Konut paylaşım platformları gerek kültürel paylaşım, gerekse de çevresel ve ekonomik kazanımlar sağlaması açısından paydaşlara önemli avantajlar sunmaktadır. Diğer taraftan Airbnb kullanımına ilişkin uzun dönemli deneyimlere sahip olan ülkelerde yapılan çalışmalar konut paylaşım platformlarının kullanımının kentliler için birçok açıdan olumsuz sonuçlara neden olduğunu ortaya koymaktadır. Bu çalışmalar bu platformların kullanımının mahalle halkının yerinden edilmesi, soylulaştırmaya neden olması, kira fiyatlarındaki artışı ve şehirlerdeki kira açığını tetiklemesi, mahalli değerlerin yok edilmesi gibi olumsuz etkileri doğurduğunu göstermektedir. Çalışmanın bu bölümünde konut paylaşım platformları kullanımının “orta ve uzun vadede” neden olduğu durumlara yönelik yapılan araştırmalardan elde edilen bulgular belirli tematik başlıklar altında incelenecektir.

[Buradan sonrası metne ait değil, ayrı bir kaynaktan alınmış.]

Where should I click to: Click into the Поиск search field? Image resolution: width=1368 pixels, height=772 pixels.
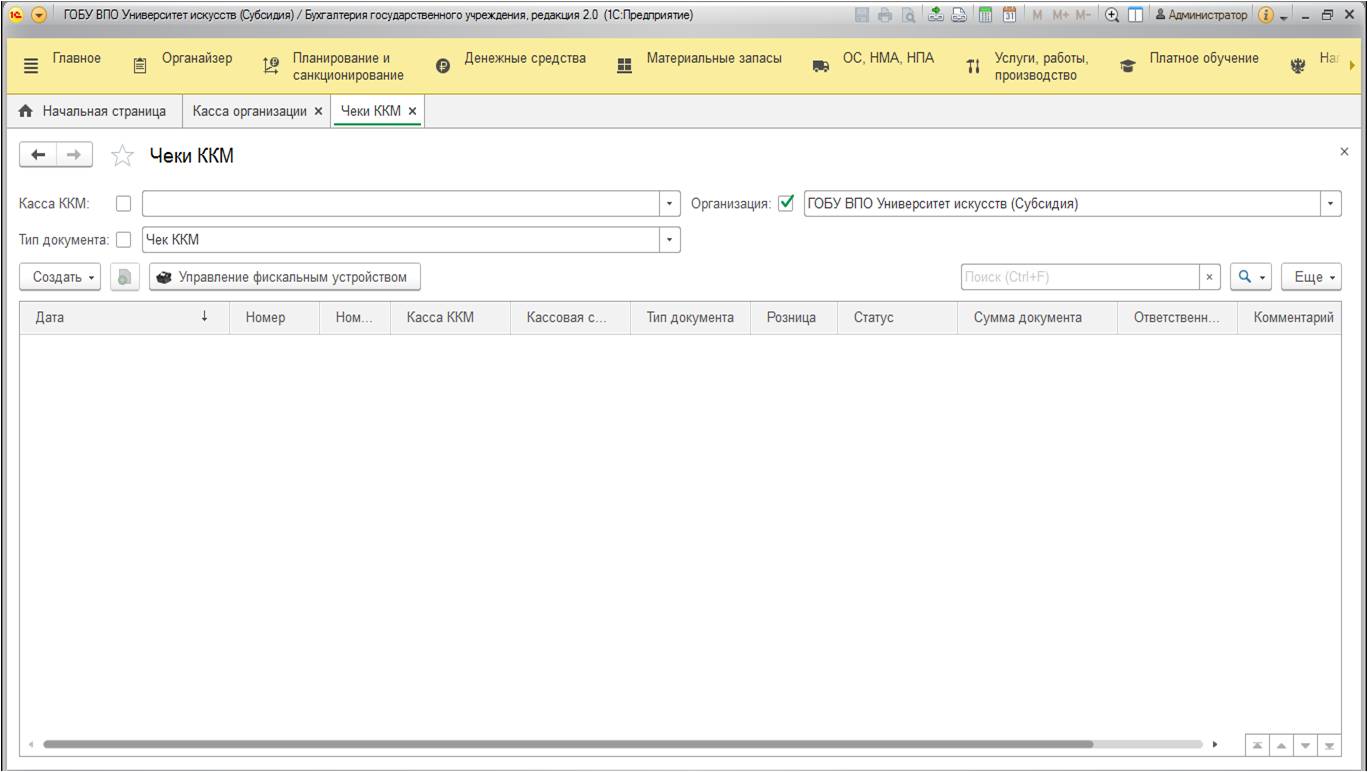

Kira Artışı, Soylulaştırma ve Yerinden Etme

Konut paylaşım platformları üzerinden kısa dönem kiralamanın soylulaştırmayı artırdığını inceleyen pek çok çalışma bulunmaktadır. Wachsmuth ve Weisler’in[8] Manhattan ve New York üzerinden yürüttüğü çalışmada şehirde 3 yılda gerçekleşen Airbnb aktiviteleri analiz edilmiştir. İlgili araştırmada 2016 yılında New York’taki kira artışlarının % 20’si, Manhattan’daki kira artışlarının ise % 50’sine yakınının Airbnb kullanımı kaynaklı olduğu sonucuna varılmıştır. Bu durum Airbnb kullanımının kısa dönem içerisinde kiralanan konut biriminden elde edilecek mevcut gelir ile potansiyel gelir arasındaki uçurum olarak tanımlayabileceğimiz “kira açığı / uçurumu” değerindeki artışları “ciddi ölçüde” tetiklediğini ortaya koymaktadır. (Resim 2) Araştırmacılar mahalle ve şehir ölçeğindeki kira fiyatlarının hızlı artması sonucu yerli halkın kiralayabileceği konutların çok ciddi şekilde azaldığını ve bu durumun uzun vadede Marcuse’nin[9] sınıflanmış olduğu yerinden edilme türlerinden ikisi olan “doğrudan yerinden edilme” (direct displacement) ve “dışlayıcı yerinden etme” (exclusionary displacement) ile sonuçlandığını ifade etmektedir.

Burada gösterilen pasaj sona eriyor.